* Provided text
↓↓↓

CP Yeah I mean assuming you are dealing with acoustic instruments.
BY Yes, which is what I am assuming, and when I’m saying, “The world sucks because of amplification” obviously that’s not uniformly true, but it certainly is largely true.
CP Well what about vocalists with big band ? That whole thing wouldn’t exist without amplification. That wasn’t a thing before microphones was it ? That’s something worthwhile.
BY No, it did not. Yep. I never thought we’d come into this discussion and you’d be the one defending Mildred Bailey, but there you are [laughs].
CP Well, also Billie Holiday.
You implied that what you’re interested in is mostly people who are currently dead. What do you see as particularly valuable in music developed in (if not performed in), say, the 1960s to 1980s—which seems to be the focus of your label and research. What is special about that era of music that has piqued your interest, and why do you think it’s something that we should still be talking about today and listening to today ?
BY One of the answers has to be because some of the people I wanted to find were still alive. I came to New York saying, “I want to meet Bill Dixon and Milford Graves.” And you could, and learn from them what they think about music.
The other part of it is quite arbitrary. When I was a kid I was listening to Throbbing Gristle, and—you would know this whether you lived it or just know people who lived it—there is a lot of access into any part of improvised music through the sort of transgressive spirit that belongs to free jazz to the music of the 60s and up to now. I’m not sure my experience is any different—that that was a place that I landed because those were the raw sounds, and great sounds. The only answer that I can give as a forty-seven-year-old now that is different is that I am trying to engage more people in the discussion : Do we actually listen better to Derek Bailey if we come from a Louis Armstrong world, or do we listen to Louis Armstrong better if we come from a Derek Bailey world ? A lot of people think that you’re either into one or you’re into the other. And you and I both benefitted from a ’KCR experience where you’re going to get hit incidentally with a lot of that. You can choose to block it out and continue hating, but the fundamental punchline for me, is that the quality of creativity in music—of making a hip line—exists inside of time structures and inside of composed structures and it also exists in a world of free improvisation. It exists for an acoustic music and an electronic music, and an old music and a new music. There is some sort of fundamental universality, and it’s tough for me to communicate that to people. I’m trying to figure it out : If I throw the bait at them for years and years and years and say, “Here, dig Benny Carter. Here, dig Duke Ellington. Here, understand what’s great about Johnny Hodges. Here, take note of Jimmy Blanton.” Then can you actually get them to guide their ears and go with you when you say, “Now I want you to know about Don Cherry,” or “Now I want you to know about Evan Parker.” And the answer is, “It will probably take a lot longer.” And ’KCR is a funny place because that experiment has been going on at ’KCR for the whole history of free jazz. It’s been a sixty-year fermentation.
CP Let’s get more into the history of things at WKCR. Would you give me some highlights of your early time there, in the early 90s ? And what things were like overall ?

↑↑↑

Item position entries
↓↓↓

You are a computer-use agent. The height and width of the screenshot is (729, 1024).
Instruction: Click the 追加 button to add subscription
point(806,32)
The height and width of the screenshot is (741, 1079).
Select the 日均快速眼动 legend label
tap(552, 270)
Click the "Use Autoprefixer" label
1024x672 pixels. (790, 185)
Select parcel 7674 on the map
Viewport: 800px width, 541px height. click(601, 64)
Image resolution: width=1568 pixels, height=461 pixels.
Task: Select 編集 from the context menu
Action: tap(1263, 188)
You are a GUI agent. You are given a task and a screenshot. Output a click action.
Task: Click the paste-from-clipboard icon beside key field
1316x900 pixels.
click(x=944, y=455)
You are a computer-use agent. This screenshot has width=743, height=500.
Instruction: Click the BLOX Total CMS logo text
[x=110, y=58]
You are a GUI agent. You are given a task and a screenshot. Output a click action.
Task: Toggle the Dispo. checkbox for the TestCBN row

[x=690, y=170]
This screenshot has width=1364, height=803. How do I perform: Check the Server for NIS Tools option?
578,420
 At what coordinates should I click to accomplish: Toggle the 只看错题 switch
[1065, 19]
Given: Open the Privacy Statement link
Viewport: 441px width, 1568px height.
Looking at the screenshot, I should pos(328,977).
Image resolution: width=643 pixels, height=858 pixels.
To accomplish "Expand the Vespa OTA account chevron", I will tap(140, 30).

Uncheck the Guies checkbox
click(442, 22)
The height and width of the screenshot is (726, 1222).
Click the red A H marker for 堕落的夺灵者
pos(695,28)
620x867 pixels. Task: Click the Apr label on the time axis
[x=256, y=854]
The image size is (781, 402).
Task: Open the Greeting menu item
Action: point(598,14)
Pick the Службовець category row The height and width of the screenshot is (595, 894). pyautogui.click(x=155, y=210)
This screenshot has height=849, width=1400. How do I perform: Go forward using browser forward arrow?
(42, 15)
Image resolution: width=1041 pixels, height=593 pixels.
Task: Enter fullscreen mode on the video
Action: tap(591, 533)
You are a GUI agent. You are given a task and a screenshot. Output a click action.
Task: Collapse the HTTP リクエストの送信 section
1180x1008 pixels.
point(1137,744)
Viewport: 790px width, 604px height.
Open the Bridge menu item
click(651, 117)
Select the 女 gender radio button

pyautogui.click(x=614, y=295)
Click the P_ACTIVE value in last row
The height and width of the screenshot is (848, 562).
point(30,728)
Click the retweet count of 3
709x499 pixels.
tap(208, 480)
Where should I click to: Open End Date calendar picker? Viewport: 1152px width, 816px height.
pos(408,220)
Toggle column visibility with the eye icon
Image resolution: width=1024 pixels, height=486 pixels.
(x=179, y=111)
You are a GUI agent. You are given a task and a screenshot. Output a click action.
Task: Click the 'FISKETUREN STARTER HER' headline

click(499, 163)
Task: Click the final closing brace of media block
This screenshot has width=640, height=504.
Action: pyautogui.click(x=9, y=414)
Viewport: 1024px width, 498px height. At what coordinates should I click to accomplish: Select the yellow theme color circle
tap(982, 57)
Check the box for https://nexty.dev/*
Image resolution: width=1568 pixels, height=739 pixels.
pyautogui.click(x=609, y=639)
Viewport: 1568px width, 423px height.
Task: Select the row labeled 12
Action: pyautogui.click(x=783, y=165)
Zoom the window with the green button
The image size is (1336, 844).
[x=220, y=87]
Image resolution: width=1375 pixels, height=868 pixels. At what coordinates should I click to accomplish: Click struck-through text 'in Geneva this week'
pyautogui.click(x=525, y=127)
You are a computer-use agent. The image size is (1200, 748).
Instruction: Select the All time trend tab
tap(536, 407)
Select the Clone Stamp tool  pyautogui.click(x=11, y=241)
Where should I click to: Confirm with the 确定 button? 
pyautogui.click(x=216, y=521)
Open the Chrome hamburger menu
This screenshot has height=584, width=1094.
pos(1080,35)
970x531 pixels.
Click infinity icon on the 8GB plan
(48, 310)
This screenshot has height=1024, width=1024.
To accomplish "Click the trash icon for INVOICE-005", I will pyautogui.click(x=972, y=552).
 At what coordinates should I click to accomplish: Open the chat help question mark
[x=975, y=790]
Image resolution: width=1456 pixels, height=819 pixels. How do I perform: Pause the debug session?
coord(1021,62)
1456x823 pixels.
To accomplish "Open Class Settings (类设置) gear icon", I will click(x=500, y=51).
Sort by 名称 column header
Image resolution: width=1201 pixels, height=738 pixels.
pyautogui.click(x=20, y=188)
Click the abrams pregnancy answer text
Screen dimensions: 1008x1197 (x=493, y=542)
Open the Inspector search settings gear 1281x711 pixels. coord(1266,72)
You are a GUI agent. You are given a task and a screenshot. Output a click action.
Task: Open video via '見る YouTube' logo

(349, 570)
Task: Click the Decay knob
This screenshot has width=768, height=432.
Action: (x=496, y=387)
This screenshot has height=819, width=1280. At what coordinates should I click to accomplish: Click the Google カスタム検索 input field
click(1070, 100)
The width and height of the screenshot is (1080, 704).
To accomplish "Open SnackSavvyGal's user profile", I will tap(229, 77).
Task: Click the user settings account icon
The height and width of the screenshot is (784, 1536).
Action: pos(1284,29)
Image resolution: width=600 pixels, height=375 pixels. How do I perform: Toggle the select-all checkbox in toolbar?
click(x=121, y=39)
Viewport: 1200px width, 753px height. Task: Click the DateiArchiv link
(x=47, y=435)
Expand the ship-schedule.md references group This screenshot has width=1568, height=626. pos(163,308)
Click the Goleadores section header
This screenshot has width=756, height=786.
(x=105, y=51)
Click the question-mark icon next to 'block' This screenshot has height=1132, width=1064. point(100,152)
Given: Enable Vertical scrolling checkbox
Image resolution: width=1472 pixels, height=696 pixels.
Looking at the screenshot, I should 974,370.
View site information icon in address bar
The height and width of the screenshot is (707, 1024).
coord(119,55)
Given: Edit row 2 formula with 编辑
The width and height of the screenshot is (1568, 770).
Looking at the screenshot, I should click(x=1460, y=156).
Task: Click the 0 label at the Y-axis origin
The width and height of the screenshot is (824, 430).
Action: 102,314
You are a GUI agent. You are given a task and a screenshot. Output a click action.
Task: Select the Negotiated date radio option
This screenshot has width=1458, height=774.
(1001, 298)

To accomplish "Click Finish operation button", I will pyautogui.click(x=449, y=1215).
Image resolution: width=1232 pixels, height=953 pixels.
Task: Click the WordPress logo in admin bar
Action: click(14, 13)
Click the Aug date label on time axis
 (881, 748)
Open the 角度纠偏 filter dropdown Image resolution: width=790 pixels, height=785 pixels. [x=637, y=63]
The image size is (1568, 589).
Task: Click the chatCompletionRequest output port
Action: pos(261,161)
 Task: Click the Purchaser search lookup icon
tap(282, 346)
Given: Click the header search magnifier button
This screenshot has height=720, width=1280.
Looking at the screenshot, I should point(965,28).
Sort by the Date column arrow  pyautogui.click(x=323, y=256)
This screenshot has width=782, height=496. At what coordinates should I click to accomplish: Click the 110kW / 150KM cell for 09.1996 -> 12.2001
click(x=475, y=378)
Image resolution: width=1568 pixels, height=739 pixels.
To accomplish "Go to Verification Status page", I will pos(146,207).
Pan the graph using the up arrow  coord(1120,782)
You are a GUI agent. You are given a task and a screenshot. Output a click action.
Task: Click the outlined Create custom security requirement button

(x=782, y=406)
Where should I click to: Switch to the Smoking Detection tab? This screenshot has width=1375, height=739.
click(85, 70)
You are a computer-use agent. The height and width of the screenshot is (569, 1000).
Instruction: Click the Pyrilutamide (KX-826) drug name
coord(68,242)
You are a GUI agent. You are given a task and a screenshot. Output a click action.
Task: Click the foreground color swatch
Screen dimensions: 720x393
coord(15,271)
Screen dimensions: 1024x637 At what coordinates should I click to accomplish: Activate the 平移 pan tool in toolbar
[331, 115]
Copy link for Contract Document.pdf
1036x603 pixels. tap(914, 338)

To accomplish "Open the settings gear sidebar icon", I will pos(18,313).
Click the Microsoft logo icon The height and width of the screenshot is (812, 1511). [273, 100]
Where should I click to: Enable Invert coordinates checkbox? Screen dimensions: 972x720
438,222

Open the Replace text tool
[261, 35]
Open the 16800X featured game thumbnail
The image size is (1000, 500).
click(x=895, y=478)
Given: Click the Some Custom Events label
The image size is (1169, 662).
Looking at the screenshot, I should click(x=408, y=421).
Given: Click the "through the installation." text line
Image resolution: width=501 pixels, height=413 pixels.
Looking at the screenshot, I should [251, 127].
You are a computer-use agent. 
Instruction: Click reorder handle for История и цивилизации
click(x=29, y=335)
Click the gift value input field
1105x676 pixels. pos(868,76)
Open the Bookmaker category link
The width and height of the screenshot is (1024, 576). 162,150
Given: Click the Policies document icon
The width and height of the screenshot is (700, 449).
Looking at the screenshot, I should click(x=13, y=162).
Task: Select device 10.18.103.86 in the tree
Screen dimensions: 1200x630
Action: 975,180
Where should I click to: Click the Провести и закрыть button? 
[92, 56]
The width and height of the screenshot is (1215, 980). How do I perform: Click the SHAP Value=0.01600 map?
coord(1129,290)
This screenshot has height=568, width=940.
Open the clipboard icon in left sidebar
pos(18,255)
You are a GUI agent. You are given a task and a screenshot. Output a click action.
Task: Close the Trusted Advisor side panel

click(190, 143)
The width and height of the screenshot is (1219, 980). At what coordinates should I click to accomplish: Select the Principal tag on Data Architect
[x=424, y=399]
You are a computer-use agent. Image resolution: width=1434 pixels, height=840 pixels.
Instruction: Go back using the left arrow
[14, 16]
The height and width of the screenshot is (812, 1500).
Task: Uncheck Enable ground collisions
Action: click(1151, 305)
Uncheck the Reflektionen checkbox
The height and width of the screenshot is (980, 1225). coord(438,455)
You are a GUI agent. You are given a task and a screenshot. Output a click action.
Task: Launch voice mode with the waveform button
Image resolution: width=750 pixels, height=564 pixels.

↑↑↑

* Brief A
Rewrite the stretch of the interview transcript from "CP Yeah I mean" through "is largely true.", replacing "acoustic instruments" with "amplified instruments".
* Brief B
Show every line of the listing that contains the string "computer", matching case exactly.

* Task answer A
CP Yeah I mean assuming you are dealing with amplified instruments.
BY Yes, which is what I am assuming, and when I’m saying, “The world sucks because of amplification” obviously that’s not uniformly true, but it certainly is largely true.

* Task answer B
You are a computer-use agent. The height and width of the screenshot is (729, 1024).
You are a computer-use agent. This screenshot has width=743, height=500.
You are a computer-use agent. The image size is (1200, 748).
You are a computer-use agent. The height and width of the screenshot is (569, 1000).
You are a computer-use agent. 
You are a computer-use agent. Image resolution: width=1434 pixels, height=840 pixels.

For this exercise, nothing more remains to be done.